An estimated 220 Nisei veterans live in the Seattle area, most in their 80s. They, with their families, number about 900.
The Nisei combat team, formed in Hawaii in 1942 and 1943, was made up of Japanese Americans from the U.S. mainland and volunteers from Hawaii.
According to published reports, it became the most-decorated unit in U.S. military history for its size, with 9,500 Purple Hearts.
Mas Fukuhara was interned at the Minidoka camp in Idaho when the Army drafted him in 1943. Fukuhara, who became a biologist for the National Marine Fisheries Service, and Bill Nishimura, who became regional director of the Department of Housing and Urban Development in the Reagan administration, worked along with others in military intelligence as interpreters, translators and interrogators.

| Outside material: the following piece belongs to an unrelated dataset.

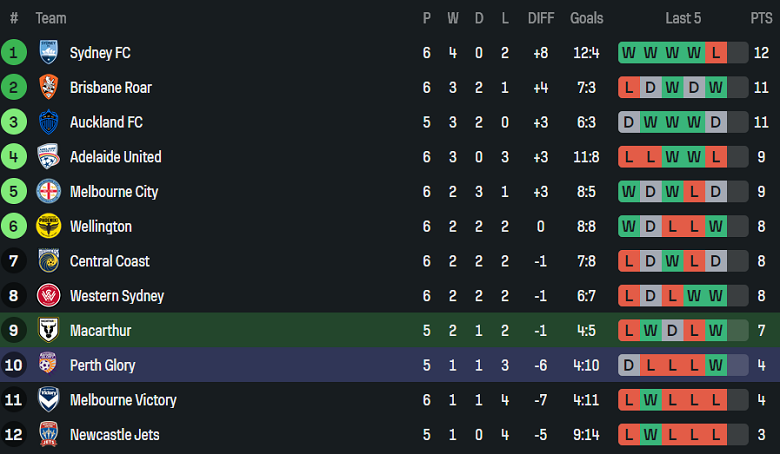
Task: Click Sydney FC's most recent loss badge
Action: pyautogui.click(x=715, y=53)
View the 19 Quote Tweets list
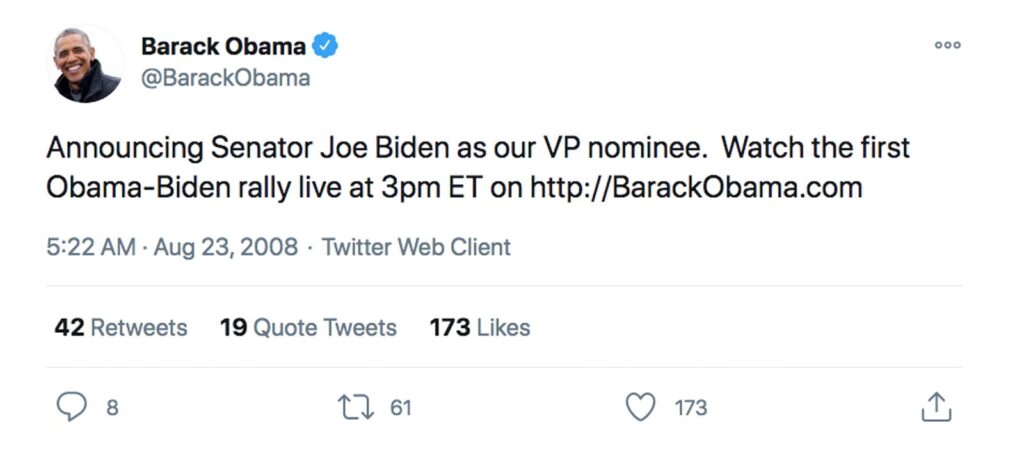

"There was a dire need for linguists, even when we were classified as aliens," Fukuhara said. Many of the Nisei soldiers spoke Japanese in their homes, so they were fluent in the language.
"Even before the war broke out, the Army knew it would need linguists, so they sought out every Japanese who had spent time in Japan," said Hosoda, another member of the 442nd. "They formed the regiment to prove we were good citizens and loyal. Every medal we won we proved our loyalty and willingness to give our lives for our country. We went into [the war] to prove we should be treated like citizens."
The Nisei veterans bought the building that would become their veterans hall in 1951 for $1,000. "Since we couldn't join the VFW or the American Legion, why not make our own club?" Nishimura said.
The money for the remodeling, much of which was done by volunteers, came from private and government funds.
In 2001, concern about the declining number of Nisei veterans raised questions about whether the hall should be maintained. But members decided not only to maintain it, but to raise funds to remodel it.
"The $2.5 million allowed the legacy of the Nisei veterans to move forward," said David Fukuhara, son of veteran Mas Fukuhara. "When I would come to Christmas parties, I'd see these guys getting older, but the one thing that brought everyone together is the legacy of Nisei veterans who won freedom for our generation."
For those arranging Saturday's 1 p.m. celebration, there is a little extra satisfaction: In the audience will be representatives of one VFW post and six American Legion posts.